- [THE TASK]
In the forum thread about the FSD Beta holiday update, starting with which software version are the Holiday Update features available?

- [PASSAGE TO READ]
+++++

# FSD Beta Holiday Update?



## RonAz (Oct 16, 2018)

I am having trouble keeping up. Just which Holiday Software Update will the FSD Beta testers be getting? Also, will it pick up all the features that the non-beta testers have been getting? I am on 2022.36.20. Lost in the numbers.


----------



## garsh (Apr 4, 2016)

RonAz said:


> Just which Holiday Software Update will the FSD Beta testers be getting?


FSD Beta testers aren't getting the Holiday Update.
I mean, they'll get the features eventually, but there currently is no FSD Beta build with those new features.



> Also, will it pick up all the features that the non-beta testers have been getting? I am on 2022.36.20. Lost in the numbers.


The Holiday Update features are available in 2022.44.25.1 and more recent versions.


----------



## RonAz (Oct 16, 2018)

Sounds like a lump of coal from Elon to me


----------



## garsh (Apr 4, 2016)

RonAz said:


> Sounds like a lump of coal from Elon to me


FSD Beta testers have always lagged behind when it comes to regular release features. That's one of the reasons I decided to not request the beta.


----------



## skygraff (Jun 2, 2017)

44.25.5 just showed up in my queue and I’m on the FSD beta fork. From posts here, I can’t quite figure out if this is still FSD (beta wide) or if I’ve been booted.

Just checked another source and confirmed that this includes FSD beta code.


----------



## tivoboy (Mar 24, 2017)

skygraff said:


> 44.25.5 just showed up in my queue and I’m on the FSD beta fork. From posts here, I can’t quite figure out if this is still FSD (beta wide) or if I’ve been booted.
> 
> Just checked another source and confirmed that this includes FSD beta code.


I’m pretty sure 44.25.5 is still FSDb, it shows as 10.69.25, which should also include a bunch of UI and feature enhancements.. whether or not that is holiday update, unsure.

What it most likely DOES mean though is that even us (maybe) original OG’s aren’t going to be getting V11 before Xmas. Maybe New Years, but I don’t even think I got that last “holiday update” last Year or the year prior till late Jan.









FSD Beta 10.69.25 (2022.44.25.5) Official Tesla Release Notes - Software Updates


Tesla software update 2022.44.25.5 (FSD Beta 10.69.25) includes Full Self-Driving (Beta) Suspension, FSD Beta v10.69.25 Release Notes, Apple Music, Steam (Beta), Dog Mode, Media Controls, myQ Connected Garage, Climate Control Fan Speed, Emissions Testing Mode via Mobile App, Zoom Meetings...




www.notateslaapp.com





update: I just installed it myself and everything seems to be there.. FSDb early tester release AND all this “holiday“ stuff.


----------

+++++

- [DATA SHOWN]
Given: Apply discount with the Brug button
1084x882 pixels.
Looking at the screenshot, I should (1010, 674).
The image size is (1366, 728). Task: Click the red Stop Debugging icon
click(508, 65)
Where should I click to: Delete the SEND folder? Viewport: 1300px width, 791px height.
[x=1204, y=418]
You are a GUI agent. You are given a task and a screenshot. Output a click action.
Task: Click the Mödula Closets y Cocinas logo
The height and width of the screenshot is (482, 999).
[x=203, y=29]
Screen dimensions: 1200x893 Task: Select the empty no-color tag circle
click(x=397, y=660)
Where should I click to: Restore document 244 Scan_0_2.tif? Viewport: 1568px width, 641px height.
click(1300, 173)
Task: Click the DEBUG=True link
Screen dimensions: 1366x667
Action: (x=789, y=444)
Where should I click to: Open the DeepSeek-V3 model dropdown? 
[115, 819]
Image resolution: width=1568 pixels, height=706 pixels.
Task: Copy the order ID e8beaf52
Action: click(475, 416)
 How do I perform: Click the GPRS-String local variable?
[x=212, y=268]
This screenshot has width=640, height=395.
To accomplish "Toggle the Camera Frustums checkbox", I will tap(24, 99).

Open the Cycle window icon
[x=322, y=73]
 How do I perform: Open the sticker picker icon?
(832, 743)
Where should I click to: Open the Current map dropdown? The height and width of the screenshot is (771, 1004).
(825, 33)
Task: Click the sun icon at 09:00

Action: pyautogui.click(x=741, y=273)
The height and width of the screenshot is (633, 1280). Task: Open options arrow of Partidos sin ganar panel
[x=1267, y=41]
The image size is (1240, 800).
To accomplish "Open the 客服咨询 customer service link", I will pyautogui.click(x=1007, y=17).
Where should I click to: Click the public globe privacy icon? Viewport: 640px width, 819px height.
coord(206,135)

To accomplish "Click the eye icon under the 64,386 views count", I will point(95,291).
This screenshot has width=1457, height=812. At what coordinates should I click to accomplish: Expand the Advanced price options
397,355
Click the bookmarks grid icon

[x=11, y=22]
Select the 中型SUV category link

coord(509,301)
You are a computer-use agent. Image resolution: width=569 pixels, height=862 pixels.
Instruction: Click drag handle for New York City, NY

+++++

- [ANSWER FOR THIS EXERCISE]
2022.44.25.1 and more recent versions